▸ PROBLEM STATEMENT
Below are records; work out how many of their lines contain "will" and give only that number.

** SOURCE DATA follows **

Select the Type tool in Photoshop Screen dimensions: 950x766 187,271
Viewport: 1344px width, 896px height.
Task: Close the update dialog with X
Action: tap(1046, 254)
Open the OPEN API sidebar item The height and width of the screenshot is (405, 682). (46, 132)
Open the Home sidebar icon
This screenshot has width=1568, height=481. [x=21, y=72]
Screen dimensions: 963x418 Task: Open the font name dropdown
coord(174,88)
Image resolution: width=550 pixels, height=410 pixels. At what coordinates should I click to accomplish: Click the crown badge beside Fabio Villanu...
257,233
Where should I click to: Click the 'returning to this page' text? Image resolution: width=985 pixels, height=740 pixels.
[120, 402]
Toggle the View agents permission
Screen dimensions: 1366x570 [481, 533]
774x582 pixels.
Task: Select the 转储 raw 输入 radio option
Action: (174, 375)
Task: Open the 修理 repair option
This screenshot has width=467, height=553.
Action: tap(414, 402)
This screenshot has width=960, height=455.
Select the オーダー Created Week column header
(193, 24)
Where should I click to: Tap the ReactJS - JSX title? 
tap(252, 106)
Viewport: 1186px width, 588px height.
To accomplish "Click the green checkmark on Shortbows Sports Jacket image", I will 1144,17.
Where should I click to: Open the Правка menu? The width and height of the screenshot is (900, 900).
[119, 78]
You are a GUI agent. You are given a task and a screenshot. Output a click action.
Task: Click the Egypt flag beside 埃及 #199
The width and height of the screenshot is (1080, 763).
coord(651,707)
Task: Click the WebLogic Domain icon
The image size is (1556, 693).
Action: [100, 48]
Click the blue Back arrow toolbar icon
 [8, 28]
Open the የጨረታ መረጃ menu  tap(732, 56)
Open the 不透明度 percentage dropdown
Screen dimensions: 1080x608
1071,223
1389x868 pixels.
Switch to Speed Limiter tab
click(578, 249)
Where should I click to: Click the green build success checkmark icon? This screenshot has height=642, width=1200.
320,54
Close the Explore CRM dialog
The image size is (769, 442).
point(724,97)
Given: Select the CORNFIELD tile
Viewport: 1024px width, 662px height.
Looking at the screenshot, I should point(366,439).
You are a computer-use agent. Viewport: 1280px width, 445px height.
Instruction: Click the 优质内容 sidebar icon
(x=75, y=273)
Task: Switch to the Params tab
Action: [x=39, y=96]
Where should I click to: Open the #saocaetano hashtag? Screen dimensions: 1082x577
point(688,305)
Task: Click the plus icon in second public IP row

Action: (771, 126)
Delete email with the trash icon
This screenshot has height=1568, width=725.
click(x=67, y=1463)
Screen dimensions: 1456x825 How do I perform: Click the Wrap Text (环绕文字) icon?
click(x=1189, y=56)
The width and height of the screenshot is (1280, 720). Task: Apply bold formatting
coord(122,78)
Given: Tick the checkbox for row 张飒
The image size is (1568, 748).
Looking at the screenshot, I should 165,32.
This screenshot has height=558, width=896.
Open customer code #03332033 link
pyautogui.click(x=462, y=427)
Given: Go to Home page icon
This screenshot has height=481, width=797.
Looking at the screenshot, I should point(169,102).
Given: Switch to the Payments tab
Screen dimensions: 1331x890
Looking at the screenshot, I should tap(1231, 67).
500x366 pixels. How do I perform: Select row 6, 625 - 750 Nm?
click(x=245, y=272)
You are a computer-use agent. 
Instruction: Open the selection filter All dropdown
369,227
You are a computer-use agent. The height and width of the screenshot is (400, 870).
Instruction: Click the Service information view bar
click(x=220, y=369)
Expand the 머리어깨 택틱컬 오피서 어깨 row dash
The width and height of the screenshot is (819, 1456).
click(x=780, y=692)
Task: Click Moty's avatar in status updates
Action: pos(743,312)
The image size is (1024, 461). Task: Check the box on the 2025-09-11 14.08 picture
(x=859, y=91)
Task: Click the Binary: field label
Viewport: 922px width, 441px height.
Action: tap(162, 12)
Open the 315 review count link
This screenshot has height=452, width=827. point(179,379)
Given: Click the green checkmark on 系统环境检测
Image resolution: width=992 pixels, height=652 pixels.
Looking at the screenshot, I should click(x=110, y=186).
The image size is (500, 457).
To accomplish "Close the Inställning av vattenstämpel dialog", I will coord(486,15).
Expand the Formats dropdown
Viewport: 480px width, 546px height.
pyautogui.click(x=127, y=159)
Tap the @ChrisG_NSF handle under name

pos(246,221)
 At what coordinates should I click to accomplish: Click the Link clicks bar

** End of SOURCE DATA **

▸ EXERCISE RESPONSE
2